Se trataba de un lugar lleno de podredumbre, de pesadillas y abandono; pero también de bellezas. Seguía siendo el corazón de este país. La cuna del arte en los rincones más cultos e intelectuales de Coyoacán; fuente de historia en los memoriosos muros del zócalo, cancionero tradicional en las tardes eternas de Garibaldi; y prócer de la pasión en el vivir dentro de las taquerías nocturnas, atiborradas de sentimientos plenos en las bocas de los amorosos, entre la tragedia y la bohemia. Su ciudad era un inventario de reinvenciones, una fogata de amores esperanzadores, un baluarte de lo inefable, una tarde en la alameda central, un edificio churrigueresco recitado al sonido del organillero.

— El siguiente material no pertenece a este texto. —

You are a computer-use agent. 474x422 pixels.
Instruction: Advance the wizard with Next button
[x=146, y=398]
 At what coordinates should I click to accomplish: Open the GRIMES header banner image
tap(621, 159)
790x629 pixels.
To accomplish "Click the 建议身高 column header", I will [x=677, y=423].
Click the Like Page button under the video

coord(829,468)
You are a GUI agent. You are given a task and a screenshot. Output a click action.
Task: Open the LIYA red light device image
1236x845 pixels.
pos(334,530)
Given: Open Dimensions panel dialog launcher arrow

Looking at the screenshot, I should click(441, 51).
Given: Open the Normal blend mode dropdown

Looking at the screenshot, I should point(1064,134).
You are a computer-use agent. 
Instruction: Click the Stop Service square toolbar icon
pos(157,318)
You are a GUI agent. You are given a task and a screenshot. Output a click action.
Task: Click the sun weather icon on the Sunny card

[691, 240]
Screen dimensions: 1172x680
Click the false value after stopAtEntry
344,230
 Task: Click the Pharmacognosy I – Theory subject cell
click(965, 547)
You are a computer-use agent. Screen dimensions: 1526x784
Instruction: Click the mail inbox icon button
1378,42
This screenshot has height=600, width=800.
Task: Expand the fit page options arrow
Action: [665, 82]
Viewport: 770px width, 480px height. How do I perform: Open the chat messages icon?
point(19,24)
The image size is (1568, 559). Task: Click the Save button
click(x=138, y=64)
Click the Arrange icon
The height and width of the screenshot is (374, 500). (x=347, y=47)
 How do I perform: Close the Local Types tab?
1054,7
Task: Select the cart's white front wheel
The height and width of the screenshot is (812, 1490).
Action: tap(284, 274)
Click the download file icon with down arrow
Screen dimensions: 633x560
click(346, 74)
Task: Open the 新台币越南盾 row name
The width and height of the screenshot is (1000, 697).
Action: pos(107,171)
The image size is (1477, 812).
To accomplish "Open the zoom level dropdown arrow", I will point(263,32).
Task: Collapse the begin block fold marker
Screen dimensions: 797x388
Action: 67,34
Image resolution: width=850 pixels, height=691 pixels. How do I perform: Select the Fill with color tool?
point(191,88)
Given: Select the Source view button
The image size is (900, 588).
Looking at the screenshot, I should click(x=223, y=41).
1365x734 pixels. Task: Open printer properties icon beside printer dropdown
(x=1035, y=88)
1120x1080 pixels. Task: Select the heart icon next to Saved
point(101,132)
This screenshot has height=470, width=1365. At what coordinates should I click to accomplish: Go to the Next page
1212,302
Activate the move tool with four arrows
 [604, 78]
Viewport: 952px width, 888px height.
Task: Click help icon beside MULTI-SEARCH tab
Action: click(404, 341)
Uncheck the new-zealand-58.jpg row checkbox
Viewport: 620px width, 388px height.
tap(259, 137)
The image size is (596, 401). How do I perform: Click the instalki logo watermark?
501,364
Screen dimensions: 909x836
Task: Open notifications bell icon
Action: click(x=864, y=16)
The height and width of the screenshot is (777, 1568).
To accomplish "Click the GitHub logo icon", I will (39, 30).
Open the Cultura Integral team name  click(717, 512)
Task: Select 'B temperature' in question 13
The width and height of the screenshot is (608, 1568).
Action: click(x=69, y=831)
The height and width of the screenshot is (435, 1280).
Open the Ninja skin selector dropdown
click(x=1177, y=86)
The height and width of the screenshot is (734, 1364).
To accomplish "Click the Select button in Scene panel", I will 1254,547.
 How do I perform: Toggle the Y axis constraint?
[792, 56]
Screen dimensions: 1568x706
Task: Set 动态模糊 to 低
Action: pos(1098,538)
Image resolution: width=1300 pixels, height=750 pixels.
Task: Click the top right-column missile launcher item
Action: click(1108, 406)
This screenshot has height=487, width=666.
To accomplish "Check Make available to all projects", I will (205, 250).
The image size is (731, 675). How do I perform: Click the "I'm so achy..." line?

Hoy… ¿Qué se puede decir? No hay nada que contar. Ya nadie sale siquiera a asomarse por la ventana de su casa. Es más grande el miedo a morir en el instante fugaz al cruzar la puerta, en medio del fuego cruzado de los criminales, que lo que puede ofrecer esta tierra. Hoy los delincuentes primero disparan y luego roban, hoy se tortura por placer y sin piedad, hoy se tiñen de rojo sangre los muros, todos los días a las tres de mañana, y se queman los transportes públicos antes de que bajen los pasajeros. Hoy, la ciudad ha muerto.

Mi abuelo lo entendió antes que nadie, supongo; tal vez por eso también murió, junto con ella. Sabía que ya no podía seguir en un mundo tan diferente al que estaba acostumbrado, su hermosa ciudad. Espero que me equivoque, y que en realidad esa ciudad sobreviva igual que él: en nuestra memoria y en nuestros corazones.